4.6. Visual Analysis
To visualize the performance of different methods in the task of multi-label remote sensing image retrieval, we present a comparison of query retrieval results of the proposed method with those of HyP, DMHR, IDHN, and FAH on the UCM-multi and AID-multi datasets. It is important to note that all methods use a uniform 128-bit hash code, and the query image does not serve as a retrieved image, meaning it is excluded from the retrieval process. To further validate the effectiveness of the similarity metric strategy proposed in this paper, we also include the results of our method without Jaccard weighting, referred to as “our method”. The retrieval results are displayed in
Figure 14 and
Figure 15.
We specifically selected natural landscape images and artificial facility images as two types of retrieval queries. The retrieval results demonstrate that our proposed method ensures all returned results are correct for both queries, with retrieved images showing a higher similarity to the actual labels of query images. This means the retrieved images share more labels with the query images. Notably, by weighting the Hamming distance, our method preferentially returns images that share more labels with the query, leading to retrieval results that are closer to the ideal outcome. This indicates that the proposed method can effectively recognize different feature classes within remote sensing images, extract features from each class, and deliver strong ranking performance, thus providing more accurate and reliable retrieval results for practical applications.
5. Discussion
To enhance the feature extraction capability of remote sensing images, this study proposes a multi-scale feature fusion model, Semantically Guided Deep Supervised Hashing (SGDSH), based on Swin Transformer. The model effectively leverages detailed information in shallow features and rich semantic information in high-level features, while suppressing irrelevant information. This end-to-end deep hashing framework enables multi-scale feature fusion, optimizing the retrieval process. To improve the quality of hash code extraction, a classification layer is added after the hash layer, using real feature labels to guide training of the hash code. The predicted label information is then incorporated into the image retrieval task. The experimental results demonstrate that the inclusion of label information during computation and similarity ranking significantly improves the accuracy of multi-label remote sensing image retrieval. This improvement indicates that the proposed method effectively captures both the categories and distributions of ground objects within remote sensing images. It prioritizes the retrieval of images with higher semantic similarity to the query in terms of land cover types. This leads to retrieval results that better reflect the actual composition of the query image, making the method more suitable for practical applications in remote sensing image analysis. For example, in disaster assessment, retrieving semantically similar historical images from remote sensing databases aids in damage evaluation and response planning. In agricultural monitoring, identifying similar land cover types across different periods helps track crop growth patterns and detect anomalies. By improving the efficiency and accuracy of multi-label remote sensing image retrieval, this method provides a valuable tool for large-scale geospatial analysis and decision-making.

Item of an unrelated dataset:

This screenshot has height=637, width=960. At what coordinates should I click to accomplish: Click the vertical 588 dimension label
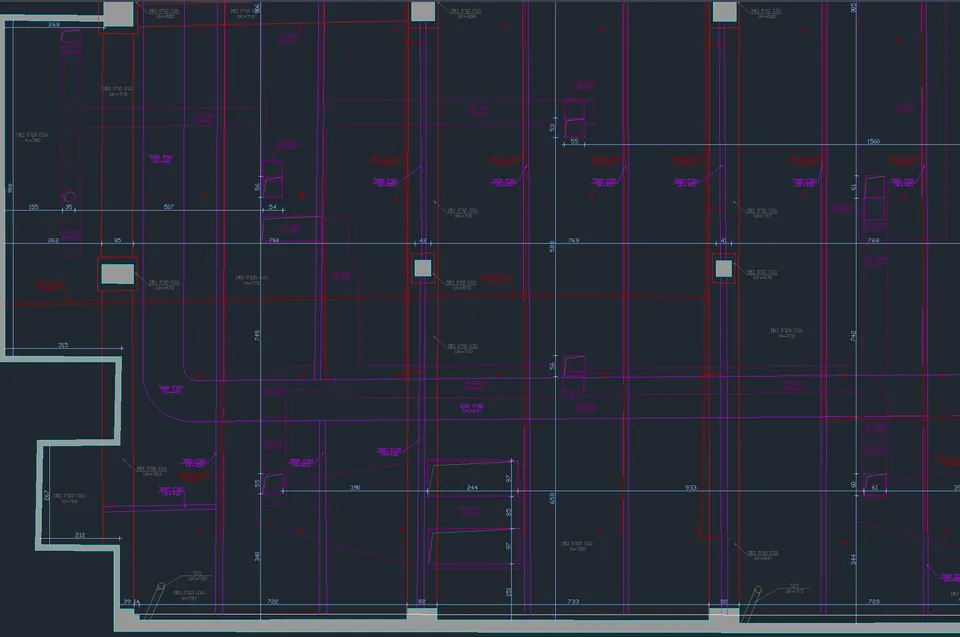point(552,246)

While the proposed method exhibits strong retrieval performance, there are still some limitations that need to be addressed in future work. Firstly, this paper introduces a classification layer to incorporate predicted labels into the similarity measure calculation. However, improving the accuracy of the predicted labels remains an important issue to address. Secondly, in judging the similarity of image pairs, this paper uses a label similarity threshold of 0.4 as the criterion for determining whether two images are similar. The impact of using higher similarity thresholds on model training and retrieval performance has not been explored. Additionally, the retrieval speed has not been experimentally analyzed. In our model, we adopt an improved Swin Transformer framework as the backbone. While comparative experiments demonstrate that our method achieves higher retrieval accuracy than other state-of-the-art approaches, the increased model complexity of the Transformer-based model introduces a higher computational overhead, leading to longer inference times compared to traditional CNN-based models. Moreover, the similarity metric proposed in this paper enhances retrieval accuracy; it also requires the storage of image label information when constructing the feature library. This significantly increases storage costs, especially when building large-scale remote sensing image feature libraries. Furthermore, the two-stage calculation process for the similarity metric—first computing hash code and label information for the query image, then combining them with hash codes and category labels of all the images in the database—inevitably adds a time overhead. In future research, we aim to develop a lightweight Transformer-based architecture that maintains the feature extraction capability of remote sensing images while reducing model complexity. Additionally, we plan to integrate hash codes and predicted label information into a unified compressed feature representation, aiming to reduce storage requirements and improve retrieval efficiency while preserving feature retrieval accuracy. Through the above research directions, we aim to develop a more lightweight and efficient multi-label remote sensing image retrieval method.
6. Conclusions
In this paper, we propose an end-to-end multi-label remote sensing image retrieval method called Semantically Guided Deep Supervised Hashing (SGDSH), based on an improved Swin Transformer model. By incorporating an innovative multi-scale feature fusion module, we enhance the model’s ability to extract deep features from remote sensing images. Additionally, our method leverages the semantic information in the data, with a carefully designed weighted pairwise similarity loss function and semantic labels, enabling the model to generate hash features with superior differentiation. To further improve the ranking performance of hash features, we introduce image category labels to compute similarity and apply a weighted Hamming distance between image features. This approach significantly enhances retrieval accuracy and ensures that the retrieved images share more common labels with the query image.
The experimental results demonstrate that the SGDSH method achieves outstanding retrieval performance across all three datasets. In the retrieval task of returning the top 10 most similar images, ACG and wAP metrics for SGDSH reach 94.148%, 93.388%, and 81.824% and 93.924%, 93.178%, and 79.975%, respectively. For the top 50 images, these metrics are 86.203%, 89.579%, and 78.992% and 85.438%, 89.042%, and 76.194%. Comparative experiments with other methods further highlight the advantages of SGDSH, showing significant improvements in ACG and WAP over the best-performing comparison method. Specifically, for the top 10 images returned, SGDSH outperforms the other methods by 2.673%, 7.853%, and 4.049% and 2.827%, 8.163%, and 4.722%, respectively, and, for the top 50 images, it improves by 2.181%, 7.62%, and 4.241% and 2.339%, 8.07%, and 5.358%. Additionally, visualization analysis confirms that SGDSH not only ensures high retrieval accuracy but also enhances label similarity between the query and retrieved images. These results validate the effectiveness of SGDSH in large-scale remote sensing image retrieval.
Despite promising results, the proposed SGDSH method has some limitations, including higher inference time due to the Transformer-based backbone, increased storage costs from label information in the feature library, and additional retrieval time caused by the two-stage similarity computation, which may hinder large-scale retrieval. To address these issues, future research will focus on developing a lightweight Transformer-based architecture that reduces model complexity while retaining feature extraction capability, as well as integrating hash codes and label information into a unified compressed representation. These efforts aim to improve the scalability and efficiency of multi-label remote sensing image retrieval, providing valuable insights and opening up new research avenues in this field.